Smuggled chimps wait it out in Kathmandu

Deepak Kharel in, 16 December

Wildlife smugglers captured two young chimpanzees in Nigeria in 2017, put them in a wooden crate and flew them 8,000km to Nepal via Istanbul. After landing in Kathmandu, the boxes were taken to Sanjeev Bhari’s house in Sallaghari, a hub for international wildlife smugglers using Nepal as a transit point. The plan was to take the chimps to India, but the Central Bureau of Investigation (CBI) discovered the animals before that. The chimps, as well as other exotic birds, have been waiting at the Central Zoo for translocation to their wild habitat.

Officials at Kathmandu airport customs and animal quarantine department had agreed with the smugglers to facilitate the transport of the chimps through Nepal. The CBI arrested Sanjeev Bhari and his accomplices, including nationals of India and Pakistan who are currently in jail in Sundhara.

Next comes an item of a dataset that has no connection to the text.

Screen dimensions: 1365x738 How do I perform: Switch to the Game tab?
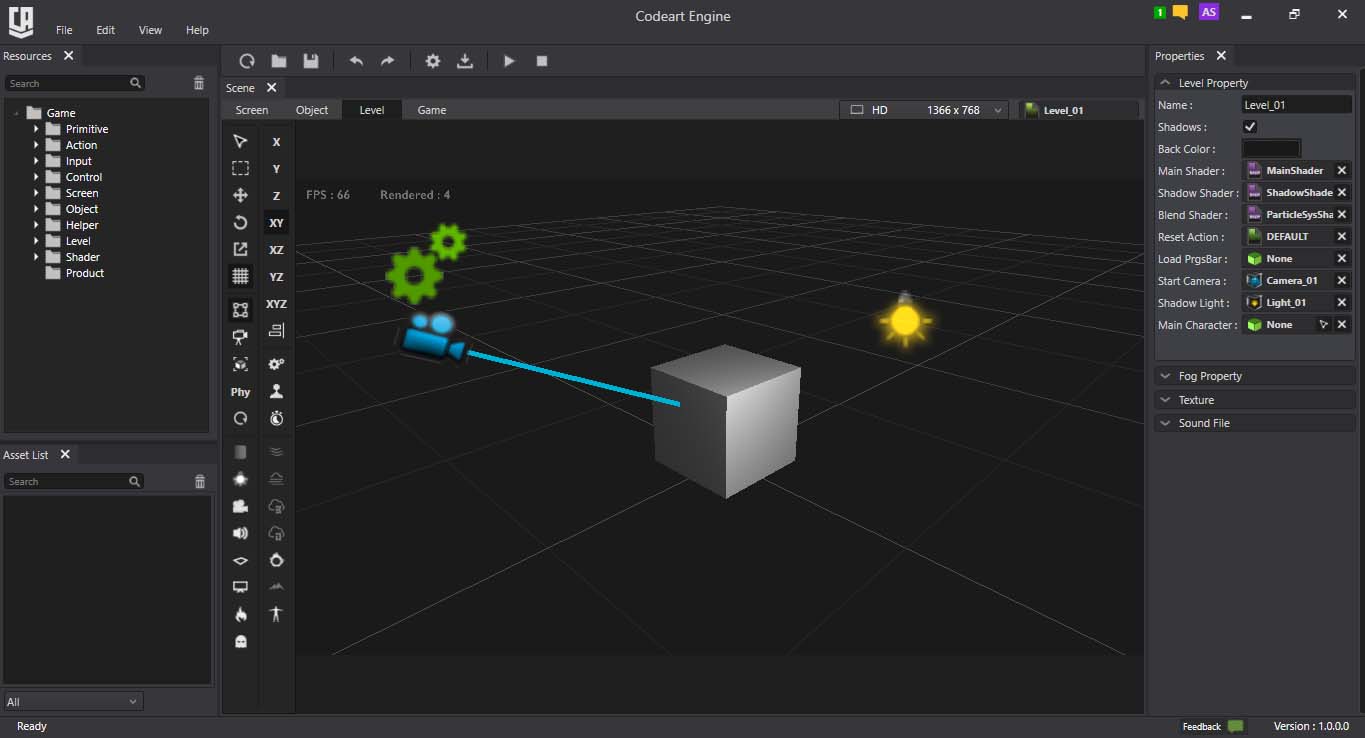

CBI chief Puskar Karki said: “This is a huge international racket that exploits weak governance in countries like Nepal to smuggle contraband and wildlife. This particular case is being closely observed internationally.”

Customs agent Raj Kumar Tiwari and Chuda Mani Dahal played pivotal roles to aid and abet the wildlife traffickers. Animal quarantine officer Dhirendra Shah also readied the necessary documents without proper checks. Most of these corrupt officials were released after paying bail, which ranged from Rs250,000 to Rs500,000. Many others at the customs department were also pulled into investigation.

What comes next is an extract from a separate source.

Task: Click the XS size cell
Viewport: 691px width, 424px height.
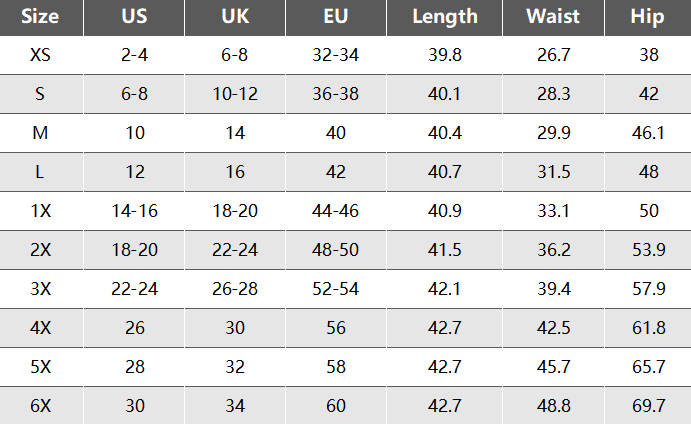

The Central Zoo in Jawalakhel has deputed several staff to take care of the animals which have been named Chimpu and Champa. The curators feed the animals and conduct regular health checks. In 14 months that they have been in Kathmandu, Chimpu and Champa have grown and are awaiting the verdict of the District Court about where they will go next.

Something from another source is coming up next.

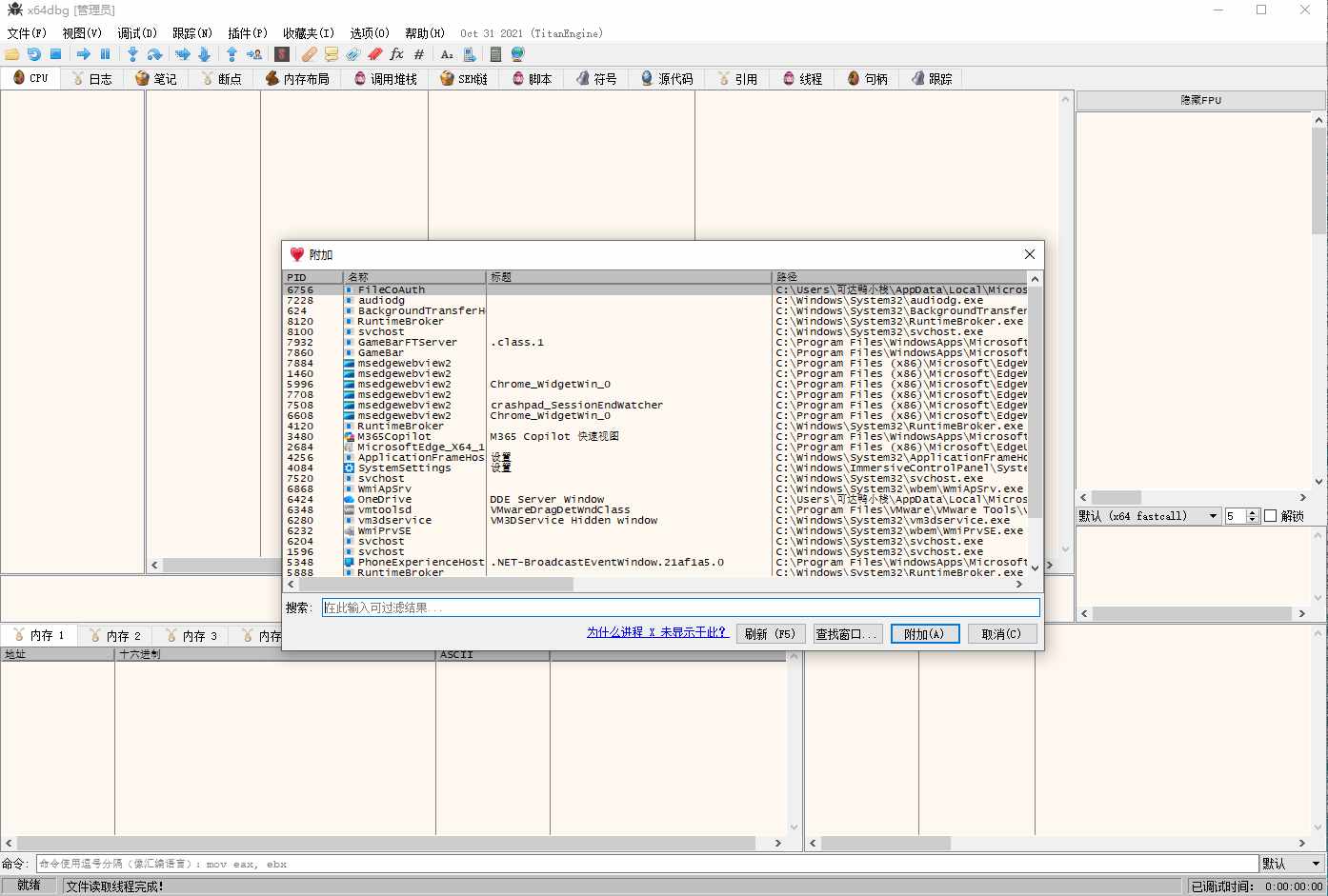Click the step over toolbar icon

point(154,54)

“We cannot keep the chimps in Nepal, but official proceedings can only start after a verdict from the court.” Man Bahadur Khadka of the Department of National Parks and Wildlife Conservation said. “While they are with us, we are providing the best possible care.”

Animal rights activist from London had called the Prime Minister’s office and registered a verbal complaint about moves by international traffickers to free the indicted. After the message reached Prime Minister Oli, he instructed Attorney General Agni Kharel to take up the case. The final court hearing is on Friday at the Kathmandu District Court.